While the full text of the emails is not available, and we still lack full transparency, it’s clear from what we do know is that Gruden was upset and frustrated with certain people and those in upper-levels of the NFL and used slurs that are unacceptable under any circumstance. If his personality type is prone to impulsiveness, a stream of the most hateful words spewing from his mouth would not be hard to believe. While he could have used a lot of different words to express his anger and frustration, many of which would not have landed him in this situation, his personality traits may have gotten the better of him in those heated moments.
Gruden used poor judgment, has clearly acted in an unprofessional manner, and failed to filter his language when he should have known better, even in the most heated fits of frustration and anger. He has no excuses here. The consequences he received are just, in my opinion. No matter what, we can’t excuse the language, but are we okay with simplifying everyone that utters this type of language? Are we as binary as the ones we are so quick to compartmentalize when they say the wrong words without considering the nuances of the person, the personality, the context, and the situation?
Action should speak louder than words, but in today’s world, it’s seems to be more and more we want to intimately connect words and actions and have convinced ourselves they aren’t mutually exclusive. This is a slippery slope because that isn’t true in many cases. It’s hard to reconcile what someone says with allowing ourselves the possibility of believing they are not what they said. The scary part about nuances of humans when these incidents happen is that we will likely never know if Gruden truly is a hardcore racist, homophobe and misogynist, or some combination of these things. It is just easier to quickly categorize the person, put them in their place and we’ll all feel safer that a monster is no longer a threat to our societal health.
It’s easy… and that’s the problem. It’s too easy.
If we consider the nuances of the human being, their own unique perspectives, experiences, feelings and personality, and how these things are fluid and change drastically under various circumstances, then we have to think much more deeply about the person and the words we are condemning… and that’s too complicated and, frankly, quite frightening, especially if we end up being wrong and let the monster roam free.

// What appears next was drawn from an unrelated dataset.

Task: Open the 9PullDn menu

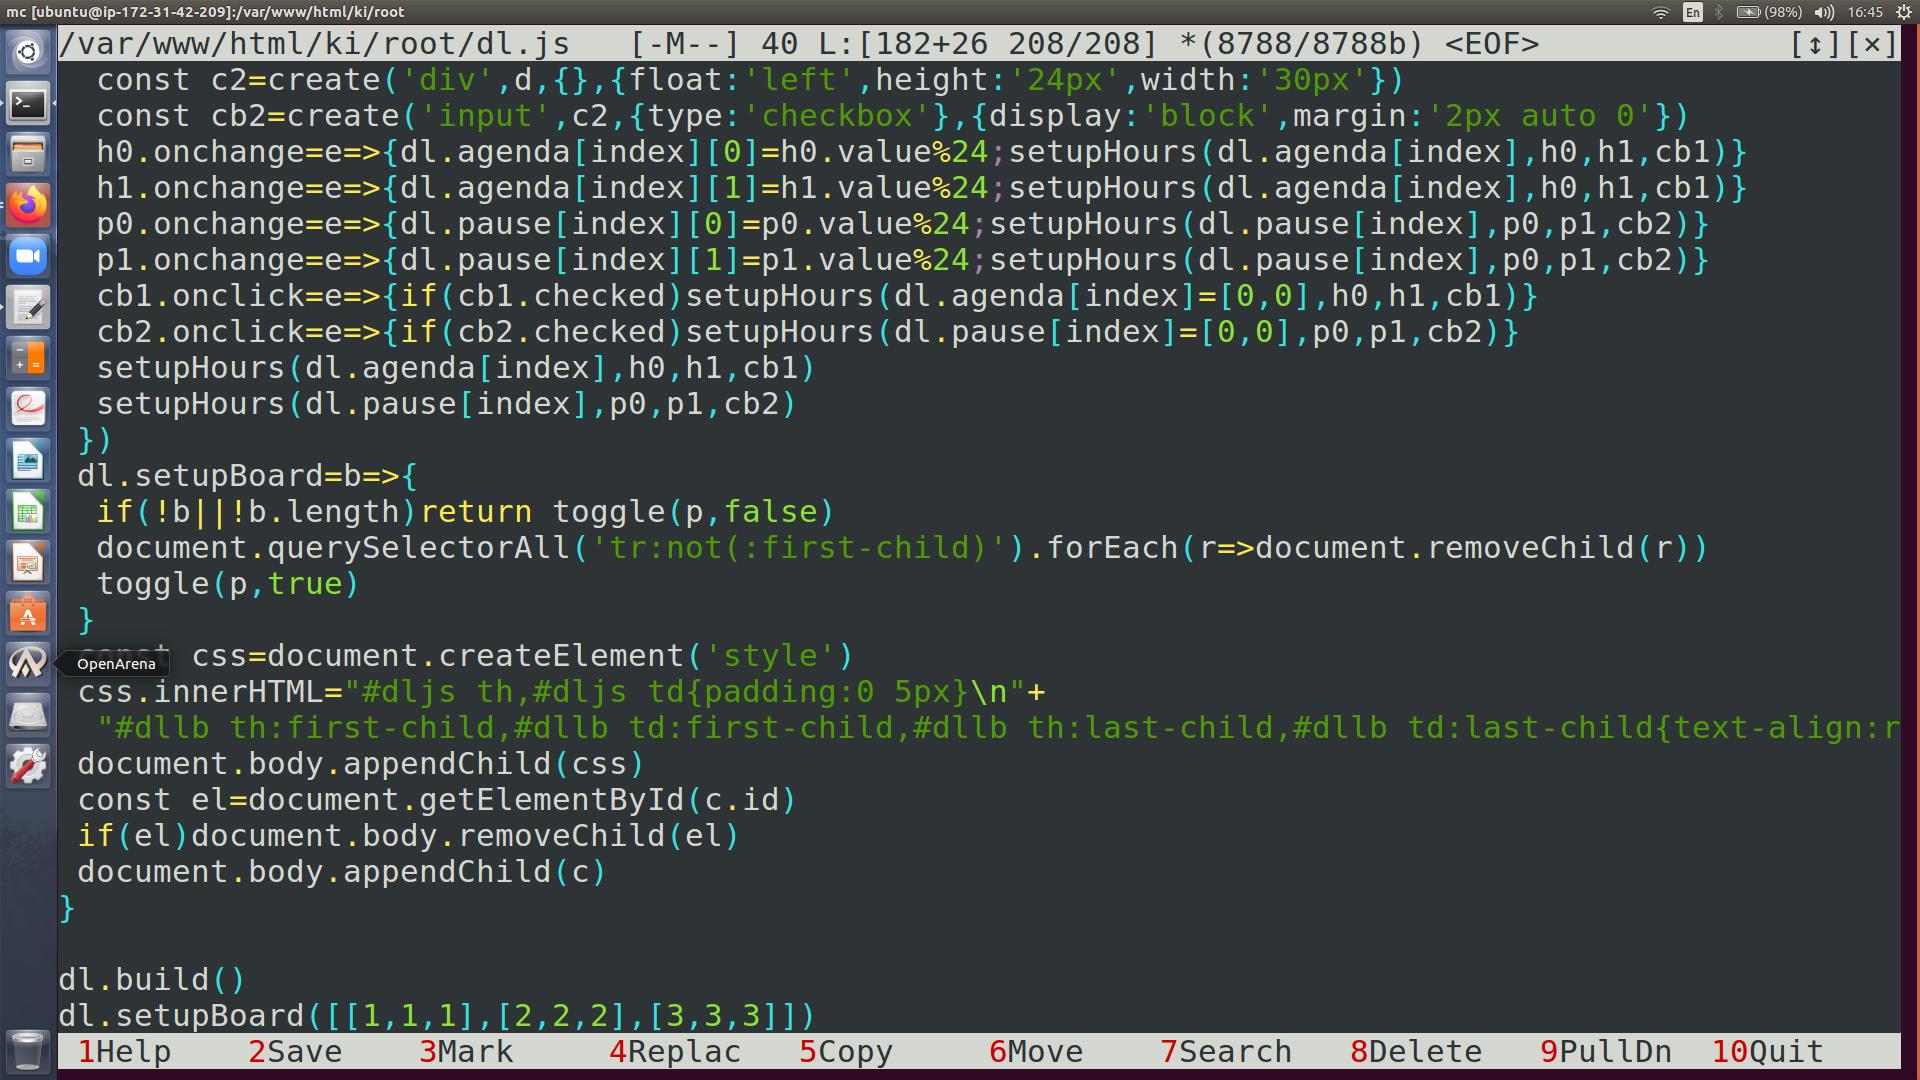Action: pyautogui.click(x=1605, y=1052)
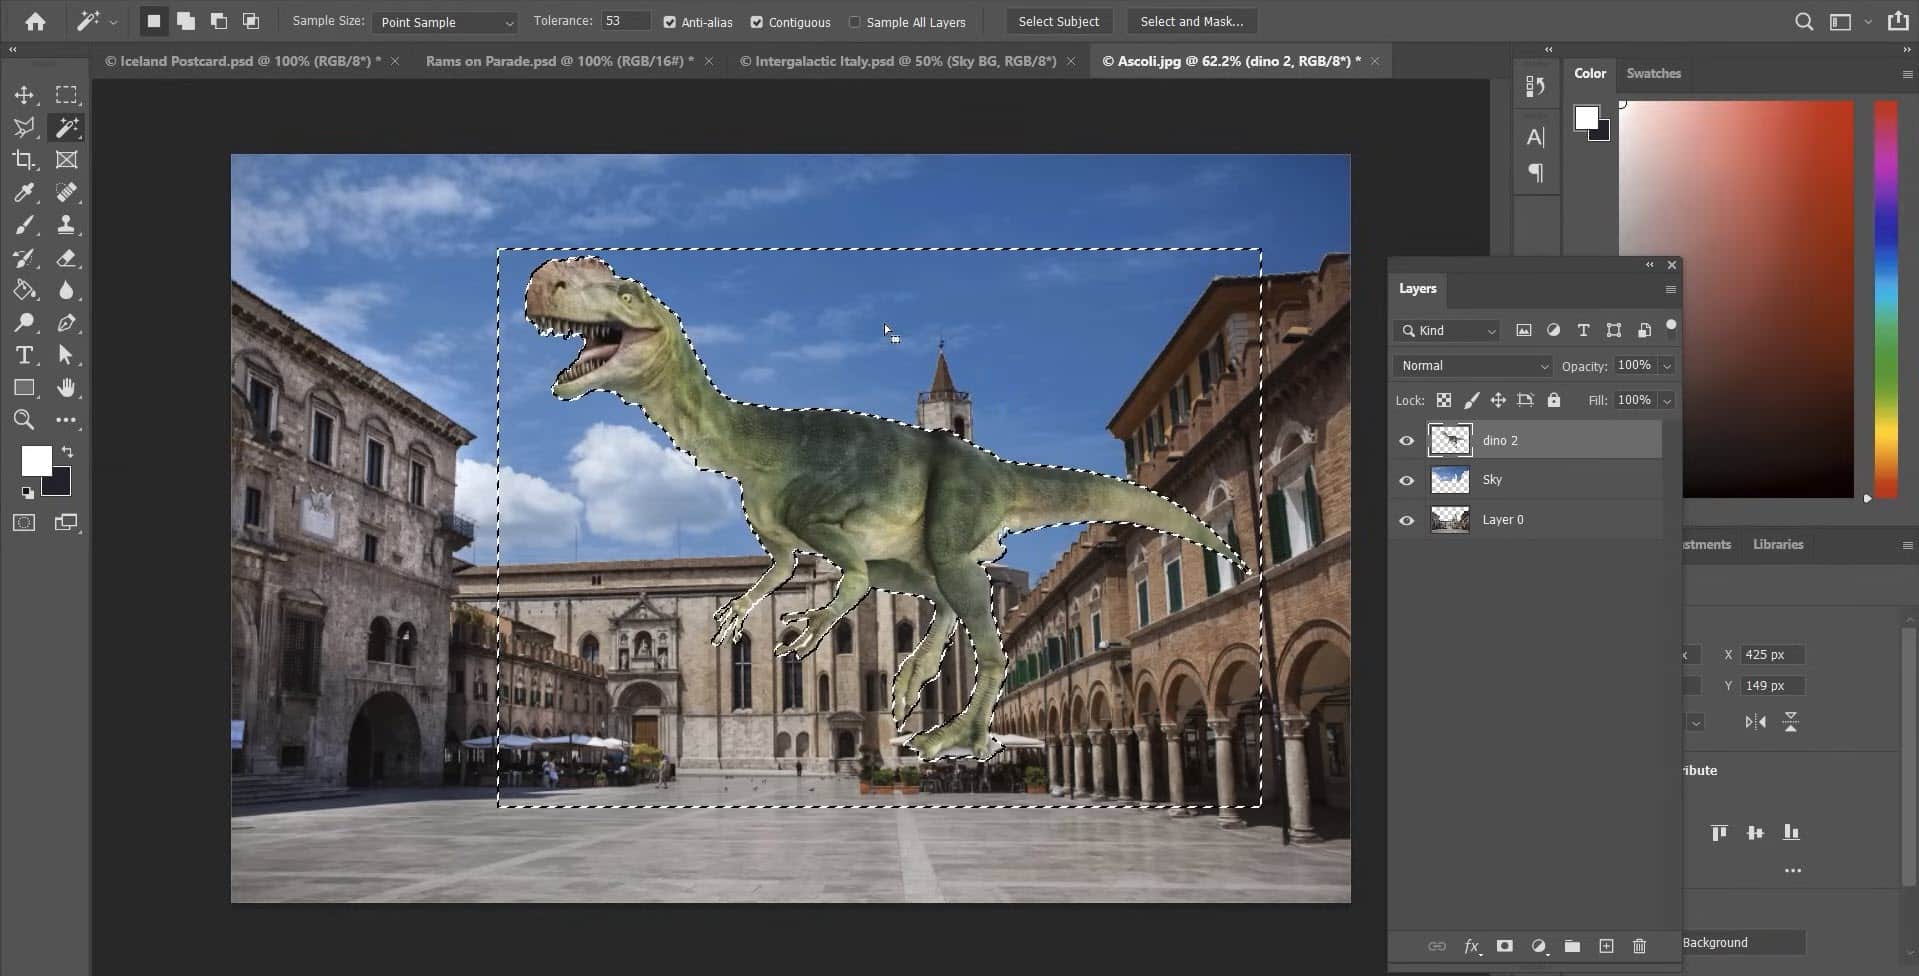Switch to the Swatches tab
1919x976 pixels.
(x=1652, y=73)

So, how can we reconcile all of this? Raiders Quarterback Derek Carr may have given us a path that we all can take with some sense that justice is served, proper consequences handed down, while at the same time, keep our own humanity from becoming just as one-dimensional as the people we as so quick to label as such after hateful and unacceptable words are spoken. Carr said what’s right is right and what’s wrong is wrong and noted, in passing, that he has family members that have “done things.” He added that you can love the man and hate the sin, saying that no one is perfect. Hopefully we, as a society, can begin to move in a direction where those thoughts are taken to heart.